CONSEGNE
- a) Secondo il testo riportato, chi ha sollevato l’eccezione d’inammissibilità?
- b) Trascrivi dal testo riportato il passo che comincia con "3.− Preliminarmente deve" e termina con "rispetto al decreto-legge.".

TESTO RIPORTATO
2.2.− In secondo luogo, mancherebbe il necessario requisito dell’organicità delle disposizioni contenute nel d.l. n. 147 del 2018, come convertito, che risponderebbe a finalità non univoche, ma comunque collegate a esigenze indifferibili in materia finanziaria, rispetto alle quali il censurato art. 19 si rivelerebbe del tutto estraneo, disciplinando una materia priva di diretta e rilevante relazione con il bilancio dello Stato, atteso che i diritti d’autore non confluiscono nell’erario.

3.− Preliminarmente deve essere esaminata l’eccezione d’inammissibilità, sollevata dalla difesa dell’Associazione Lea - Liberi editori e autori (da qui: LEA), parte nel giudizio a quo, per irrilevanza delle questioni, in quanto il giudice a quo avrebbe censurato una disposizione del d.l. n. 147 del 2018, come convertito, che non potrebbe però più trovare applicazione in virtù della novazione della fonte determinata dalla legge di conversione. Eccezione a cui si lega l’ulteriore argomento in forza del quale la questione di legittimità costituzionale sarebbe inammissibile una volta intervenuta la legge di conversione, che avrebbe efficacia sanante rispetto al decreto-legge.

3.1.− L’eccezione non è fondata.

DATI
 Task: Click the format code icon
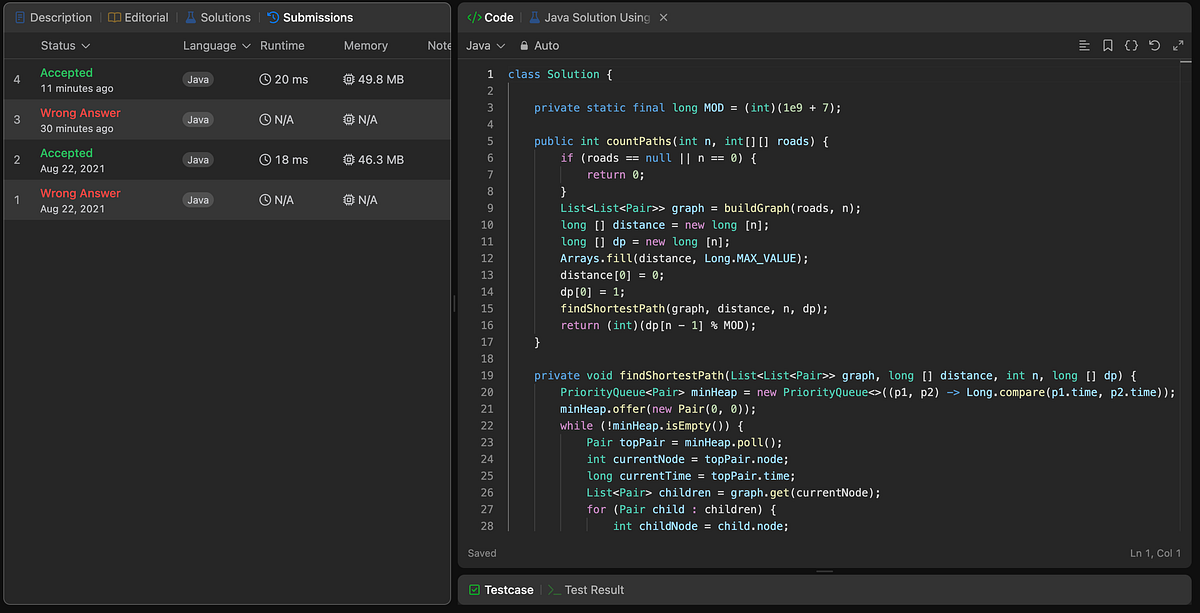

SOLUZIONI PER CONSEGNA
- a) L’ha sollevata la difesa dell’Associazione Lea - Liberi editori e autori (LEA), parte nel giudizio a quo.

- b)
3.− Preliminarmente deve essere esaminata l’eccezione d’inammissibilità, sollevata dalla difesa dell’Associazione Lea - Liberi editori e autori (da qui: LEA), parte nel giudizio a quo, per irrilevanza delle questioni, in quanto il giudice a quo avrebbe censurato una disposizione del d.l. n. 147 del 2018, come convertito, che non potrebbe però più trovare applicazione in virtù della novazione della fonte determinata dalla legge di conversione. Eccezione a cui si lega l’ulteriore argomento in forza del quale la questione di legittimità costituzionale sarebbe inammissibile una volta intervenuta la legge di conversione, che avrebbe efficacia sanante rispetto al decreto-legge.